- [Exercise details]: Please report every line below that contains the word "reply" by copying each one in full. Case counts.

- [Supplied material]:
● ● ●

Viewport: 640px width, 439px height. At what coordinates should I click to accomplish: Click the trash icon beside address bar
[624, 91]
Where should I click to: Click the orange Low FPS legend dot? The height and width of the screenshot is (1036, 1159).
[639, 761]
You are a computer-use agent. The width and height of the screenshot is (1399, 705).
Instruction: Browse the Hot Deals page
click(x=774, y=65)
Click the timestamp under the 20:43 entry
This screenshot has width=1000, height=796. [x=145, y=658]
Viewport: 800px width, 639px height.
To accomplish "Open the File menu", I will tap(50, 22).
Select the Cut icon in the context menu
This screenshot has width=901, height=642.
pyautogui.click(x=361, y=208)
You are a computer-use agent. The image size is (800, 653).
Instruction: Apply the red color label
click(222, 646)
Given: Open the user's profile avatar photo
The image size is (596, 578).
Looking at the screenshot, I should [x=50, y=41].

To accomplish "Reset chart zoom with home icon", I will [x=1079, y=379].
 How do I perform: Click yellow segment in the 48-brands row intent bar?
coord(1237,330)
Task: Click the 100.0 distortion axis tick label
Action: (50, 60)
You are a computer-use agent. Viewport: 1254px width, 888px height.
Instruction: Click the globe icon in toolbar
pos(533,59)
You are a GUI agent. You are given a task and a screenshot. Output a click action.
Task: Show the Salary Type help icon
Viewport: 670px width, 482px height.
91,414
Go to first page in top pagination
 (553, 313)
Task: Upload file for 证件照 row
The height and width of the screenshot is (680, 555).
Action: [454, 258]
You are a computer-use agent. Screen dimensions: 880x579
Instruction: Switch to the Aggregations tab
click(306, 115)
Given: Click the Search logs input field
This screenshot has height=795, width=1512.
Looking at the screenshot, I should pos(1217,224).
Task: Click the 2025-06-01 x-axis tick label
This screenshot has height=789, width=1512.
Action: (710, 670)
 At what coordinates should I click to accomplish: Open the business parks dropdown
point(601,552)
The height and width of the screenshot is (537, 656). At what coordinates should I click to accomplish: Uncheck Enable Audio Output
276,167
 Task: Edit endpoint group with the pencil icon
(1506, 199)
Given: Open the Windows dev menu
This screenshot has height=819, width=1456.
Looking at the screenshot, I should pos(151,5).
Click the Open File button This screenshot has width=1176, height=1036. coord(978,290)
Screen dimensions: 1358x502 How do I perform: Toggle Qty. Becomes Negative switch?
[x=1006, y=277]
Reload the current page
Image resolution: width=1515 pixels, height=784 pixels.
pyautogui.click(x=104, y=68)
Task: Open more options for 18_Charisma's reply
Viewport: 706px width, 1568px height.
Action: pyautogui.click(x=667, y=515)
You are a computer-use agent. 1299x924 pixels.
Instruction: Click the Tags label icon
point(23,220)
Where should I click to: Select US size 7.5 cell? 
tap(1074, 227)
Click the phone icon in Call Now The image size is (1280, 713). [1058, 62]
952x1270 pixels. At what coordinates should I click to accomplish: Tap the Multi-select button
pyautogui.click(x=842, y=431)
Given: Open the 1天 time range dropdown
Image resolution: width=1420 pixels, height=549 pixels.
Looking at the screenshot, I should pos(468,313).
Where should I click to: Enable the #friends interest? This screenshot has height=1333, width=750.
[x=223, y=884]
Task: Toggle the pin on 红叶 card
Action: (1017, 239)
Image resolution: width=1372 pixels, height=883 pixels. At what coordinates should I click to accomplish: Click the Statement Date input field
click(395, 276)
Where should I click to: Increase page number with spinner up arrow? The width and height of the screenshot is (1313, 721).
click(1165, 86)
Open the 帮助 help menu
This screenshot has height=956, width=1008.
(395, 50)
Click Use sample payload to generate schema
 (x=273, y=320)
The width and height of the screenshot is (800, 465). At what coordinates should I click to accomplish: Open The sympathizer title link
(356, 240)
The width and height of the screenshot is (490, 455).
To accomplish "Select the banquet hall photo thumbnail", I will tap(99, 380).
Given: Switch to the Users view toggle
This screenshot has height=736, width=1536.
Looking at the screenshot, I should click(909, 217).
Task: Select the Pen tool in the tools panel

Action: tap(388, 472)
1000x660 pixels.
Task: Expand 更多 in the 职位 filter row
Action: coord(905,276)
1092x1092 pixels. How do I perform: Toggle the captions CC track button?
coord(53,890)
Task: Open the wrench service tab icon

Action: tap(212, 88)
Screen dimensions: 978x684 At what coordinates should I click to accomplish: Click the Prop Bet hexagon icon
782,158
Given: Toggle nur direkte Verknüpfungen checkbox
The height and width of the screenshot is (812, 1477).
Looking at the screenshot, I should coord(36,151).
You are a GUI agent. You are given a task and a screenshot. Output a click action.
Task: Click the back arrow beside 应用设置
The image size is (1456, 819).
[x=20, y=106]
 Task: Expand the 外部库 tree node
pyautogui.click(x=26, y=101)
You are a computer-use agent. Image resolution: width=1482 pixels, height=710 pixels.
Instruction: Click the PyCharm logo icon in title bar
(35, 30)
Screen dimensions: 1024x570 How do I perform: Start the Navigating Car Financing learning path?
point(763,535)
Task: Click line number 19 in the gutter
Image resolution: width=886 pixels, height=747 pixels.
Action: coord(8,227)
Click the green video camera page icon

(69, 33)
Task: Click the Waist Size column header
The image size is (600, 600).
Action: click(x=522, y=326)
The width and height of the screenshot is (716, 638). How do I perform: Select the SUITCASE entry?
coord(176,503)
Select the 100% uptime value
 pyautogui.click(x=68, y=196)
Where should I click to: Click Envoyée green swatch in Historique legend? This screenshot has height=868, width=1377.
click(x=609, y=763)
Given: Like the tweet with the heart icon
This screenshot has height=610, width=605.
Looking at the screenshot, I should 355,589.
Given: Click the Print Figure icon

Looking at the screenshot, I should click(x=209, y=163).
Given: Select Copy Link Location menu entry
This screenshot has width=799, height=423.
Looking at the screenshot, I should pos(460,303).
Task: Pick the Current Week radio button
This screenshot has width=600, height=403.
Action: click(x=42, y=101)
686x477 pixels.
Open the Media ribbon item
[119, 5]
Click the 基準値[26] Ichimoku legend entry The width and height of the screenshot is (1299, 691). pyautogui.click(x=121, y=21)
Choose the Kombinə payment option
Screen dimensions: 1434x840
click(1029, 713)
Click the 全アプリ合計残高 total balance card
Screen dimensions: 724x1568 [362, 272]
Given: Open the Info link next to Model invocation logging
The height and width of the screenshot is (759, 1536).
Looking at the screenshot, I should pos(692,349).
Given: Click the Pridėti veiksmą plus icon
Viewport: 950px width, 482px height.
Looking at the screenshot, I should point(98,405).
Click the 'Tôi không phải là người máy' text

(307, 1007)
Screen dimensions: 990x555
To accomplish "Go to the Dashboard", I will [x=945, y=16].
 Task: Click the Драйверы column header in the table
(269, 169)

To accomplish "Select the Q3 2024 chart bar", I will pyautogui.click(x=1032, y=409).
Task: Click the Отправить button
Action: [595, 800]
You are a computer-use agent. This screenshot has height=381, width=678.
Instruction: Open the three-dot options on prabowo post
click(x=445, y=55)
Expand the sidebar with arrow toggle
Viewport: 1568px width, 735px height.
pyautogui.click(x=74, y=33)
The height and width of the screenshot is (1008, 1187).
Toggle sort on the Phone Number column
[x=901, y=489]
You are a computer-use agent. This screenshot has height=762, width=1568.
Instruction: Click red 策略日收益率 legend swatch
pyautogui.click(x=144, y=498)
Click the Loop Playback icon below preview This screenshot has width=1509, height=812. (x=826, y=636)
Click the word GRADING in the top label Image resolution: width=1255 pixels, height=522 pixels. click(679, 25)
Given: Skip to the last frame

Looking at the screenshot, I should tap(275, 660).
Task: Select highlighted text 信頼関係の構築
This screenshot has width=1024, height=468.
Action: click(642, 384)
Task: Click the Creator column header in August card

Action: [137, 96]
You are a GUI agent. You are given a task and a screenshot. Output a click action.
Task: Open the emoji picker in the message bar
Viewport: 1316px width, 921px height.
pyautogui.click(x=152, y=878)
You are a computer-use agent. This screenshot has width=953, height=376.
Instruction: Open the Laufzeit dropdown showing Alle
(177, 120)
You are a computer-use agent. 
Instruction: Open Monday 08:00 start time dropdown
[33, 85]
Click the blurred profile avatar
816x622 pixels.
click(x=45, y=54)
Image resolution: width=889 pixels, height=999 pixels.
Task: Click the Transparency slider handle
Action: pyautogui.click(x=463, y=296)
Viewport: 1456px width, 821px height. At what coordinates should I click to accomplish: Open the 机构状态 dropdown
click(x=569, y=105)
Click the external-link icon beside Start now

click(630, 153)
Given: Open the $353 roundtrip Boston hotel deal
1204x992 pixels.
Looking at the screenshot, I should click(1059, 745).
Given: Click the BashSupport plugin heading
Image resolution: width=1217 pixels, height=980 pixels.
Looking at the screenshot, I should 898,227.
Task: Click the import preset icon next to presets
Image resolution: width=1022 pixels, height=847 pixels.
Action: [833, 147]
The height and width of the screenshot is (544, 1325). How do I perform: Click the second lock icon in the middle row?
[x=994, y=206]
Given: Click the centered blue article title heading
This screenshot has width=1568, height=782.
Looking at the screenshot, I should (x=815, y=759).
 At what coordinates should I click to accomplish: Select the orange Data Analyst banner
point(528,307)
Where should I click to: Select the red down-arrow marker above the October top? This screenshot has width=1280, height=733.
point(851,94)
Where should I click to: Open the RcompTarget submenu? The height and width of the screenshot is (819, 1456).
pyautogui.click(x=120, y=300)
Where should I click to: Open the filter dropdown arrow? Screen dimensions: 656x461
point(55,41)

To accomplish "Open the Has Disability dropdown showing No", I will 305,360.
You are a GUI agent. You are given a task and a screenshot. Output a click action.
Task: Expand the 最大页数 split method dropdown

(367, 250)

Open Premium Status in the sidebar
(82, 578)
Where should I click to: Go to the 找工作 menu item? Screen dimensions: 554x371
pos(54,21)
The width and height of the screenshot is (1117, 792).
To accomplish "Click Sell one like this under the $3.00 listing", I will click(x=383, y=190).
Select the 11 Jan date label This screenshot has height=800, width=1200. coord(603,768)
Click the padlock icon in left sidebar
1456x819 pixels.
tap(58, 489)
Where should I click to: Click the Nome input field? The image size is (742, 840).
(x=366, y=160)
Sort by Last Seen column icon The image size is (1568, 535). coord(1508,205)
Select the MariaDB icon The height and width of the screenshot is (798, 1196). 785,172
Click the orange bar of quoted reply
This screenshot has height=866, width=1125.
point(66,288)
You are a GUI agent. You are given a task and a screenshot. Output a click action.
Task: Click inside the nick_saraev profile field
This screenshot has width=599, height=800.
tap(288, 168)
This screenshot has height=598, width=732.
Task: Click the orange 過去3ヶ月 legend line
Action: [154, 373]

● ● ●

- [Exercise solution]:
Task: Open more options for 18_Charisma's reply
Click the orange bar of quoted reply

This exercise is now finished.